Muscle atrophy is frequent in critically ill patients and is associated with increased mortality and long-lasting alteration in quality of life. Muscle ultrasound has not been validated in intensive care unit patients. The aim of this study was to compare the level of agreement between ultrasound and computed tomography scan for the measurement of quadriceps muscle thickness. A total of 42 consecutive patients were included. Iterative brain computed tomography scans were associated with a quadriceps-centred acquisition sequence. Concomitantly, an ultrasound of the quadriceps was performed. The position of the studied leg was standardized for ultrasound and computed tomography. This study shows, for the first time in an intensive care unit population, that a specific ultrasound setup for measurement of quadriceps thickness is reliable and reproducible. Objective: Muscle atrophy is frequent in critically ill patients and is associated with increased mortality and long-lasting alteration in quality of life. Muscle ultrasound has not been clearly validated in intensive care unit patients. The aim of this study was to compare the level of agreement between ultrasound and computed tomography scan for the measurement of quadriceps muscle thickness. Design: A prospective observational study.

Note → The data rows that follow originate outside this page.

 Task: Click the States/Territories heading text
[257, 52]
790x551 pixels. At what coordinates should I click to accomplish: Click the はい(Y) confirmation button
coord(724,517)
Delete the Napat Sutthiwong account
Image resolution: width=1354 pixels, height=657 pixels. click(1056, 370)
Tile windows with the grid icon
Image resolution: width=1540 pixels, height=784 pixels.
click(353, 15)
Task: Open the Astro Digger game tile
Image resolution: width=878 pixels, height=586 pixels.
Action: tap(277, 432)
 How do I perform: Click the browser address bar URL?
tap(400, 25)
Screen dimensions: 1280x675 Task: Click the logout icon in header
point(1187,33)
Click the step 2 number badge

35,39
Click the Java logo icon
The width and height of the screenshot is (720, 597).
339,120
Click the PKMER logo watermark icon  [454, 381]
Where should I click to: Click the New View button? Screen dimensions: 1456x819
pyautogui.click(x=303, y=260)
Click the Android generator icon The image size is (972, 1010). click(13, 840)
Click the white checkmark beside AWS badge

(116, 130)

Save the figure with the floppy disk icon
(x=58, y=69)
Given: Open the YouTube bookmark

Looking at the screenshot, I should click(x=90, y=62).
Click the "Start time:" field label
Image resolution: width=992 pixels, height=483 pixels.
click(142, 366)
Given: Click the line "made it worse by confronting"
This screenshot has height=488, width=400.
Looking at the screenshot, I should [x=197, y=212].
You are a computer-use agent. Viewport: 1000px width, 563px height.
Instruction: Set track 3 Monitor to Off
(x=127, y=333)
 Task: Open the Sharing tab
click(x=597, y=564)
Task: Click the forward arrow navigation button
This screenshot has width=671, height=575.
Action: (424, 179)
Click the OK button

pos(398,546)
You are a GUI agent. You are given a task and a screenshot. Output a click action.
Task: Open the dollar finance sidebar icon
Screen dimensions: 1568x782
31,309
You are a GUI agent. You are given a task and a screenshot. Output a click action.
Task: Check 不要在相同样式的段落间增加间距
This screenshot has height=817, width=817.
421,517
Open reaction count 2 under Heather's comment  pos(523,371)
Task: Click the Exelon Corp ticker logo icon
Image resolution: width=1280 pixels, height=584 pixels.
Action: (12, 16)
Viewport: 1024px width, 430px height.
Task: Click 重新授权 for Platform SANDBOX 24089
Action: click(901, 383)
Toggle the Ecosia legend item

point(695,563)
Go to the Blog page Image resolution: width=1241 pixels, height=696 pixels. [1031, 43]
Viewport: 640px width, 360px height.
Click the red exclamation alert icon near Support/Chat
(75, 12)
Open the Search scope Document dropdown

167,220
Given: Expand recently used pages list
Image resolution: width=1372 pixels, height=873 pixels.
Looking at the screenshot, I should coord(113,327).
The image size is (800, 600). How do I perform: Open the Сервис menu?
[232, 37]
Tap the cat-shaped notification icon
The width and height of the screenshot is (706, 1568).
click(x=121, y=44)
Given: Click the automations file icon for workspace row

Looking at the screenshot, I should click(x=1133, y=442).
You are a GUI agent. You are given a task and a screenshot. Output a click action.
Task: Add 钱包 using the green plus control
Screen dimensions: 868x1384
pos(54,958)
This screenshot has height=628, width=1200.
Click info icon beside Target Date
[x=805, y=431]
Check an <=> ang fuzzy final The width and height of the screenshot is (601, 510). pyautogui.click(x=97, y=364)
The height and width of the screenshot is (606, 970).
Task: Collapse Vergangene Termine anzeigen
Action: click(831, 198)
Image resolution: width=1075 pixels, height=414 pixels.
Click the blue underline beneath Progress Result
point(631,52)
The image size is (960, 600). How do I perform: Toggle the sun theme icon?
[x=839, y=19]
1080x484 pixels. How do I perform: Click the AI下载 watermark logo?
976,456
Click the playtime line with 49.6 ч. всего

Patients: Forty-two consecutive patients admitted to a neurological intensive care unit. Methods: Quadriceps thickness was measured 15 cm above the upper edge of the patella. Iterative brain computed tomography scans were associated with a quadriceps-centred acquisition sequence. Concomitantly, an ultrasound of the quadriceps was performed. The position of the studied leg was standardized for ultrasound and computed tomography. Results: A total of 73 measurements of ultrasound and computed tomography quadriceps thickness were compared. The correlation between both measures was 0.93 (95% confidence interval (95% CI) 0.84-1.02). Intra-rater reliability of ultrasound measurements and inter-rater reliability were excellent, with an ICC of 0.98 (95% CI 0.97-0.99) and 0.96 (95% CI 0.92-0.98), respectively. Conclusion: A specific ultrasound setup for measurement of quadriceps thickness is reliable and reproducible in an intensive care unit population.